Quinn takes jab at legislators
As Gov. Pat Quinn praised the work ethic of employees at a Southwest Side factory Thursday, he took a jab at the legislators whose salaries he had just suspended the day before.
“It’s very important that those who work for a living, that we honor their work,” Quinn said of employees at AllCell Technologies, which makes lithium batteries for electric bicycles.
“They get paid their wages, their salaries, after they get the job done. If you don’t get the job done, it’s hard to make an argument that you should get paid,” the governor said in a thinly veiled reference to legislators who failed to meet his Tuesday deadline to pass a pension-reform bill.
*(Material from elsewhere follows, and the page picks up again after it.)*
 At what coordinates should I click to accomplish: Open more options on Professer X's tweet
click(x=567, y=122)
Questioned by reporters after his speech, Quinn said he thinks his actions will withstand any constitutional challenges.
“I think that it’s important that we keep the pressure on,” he said. “We need fundamental overhaul on pension reform; that has not happened yet. . . . Until a bill gets on my desk that’s comprehensive when it comes to pension reform, there will be no pay for the Legislature, and I will voluntarily take no pay for myself until we get the job done.”
Asked about comparisons to former Gov. Rod Blagojevich, who tried to halt pay increases for lawmakers and judges, Quinn said: “They can call me all the names they want; the bottom line is I want to do what’s right for the people of Illinois.”
Quinn toured the battery company because it is a successful beneficiary of Advantage Illinois, a state program that funnels federal money to innovative companies.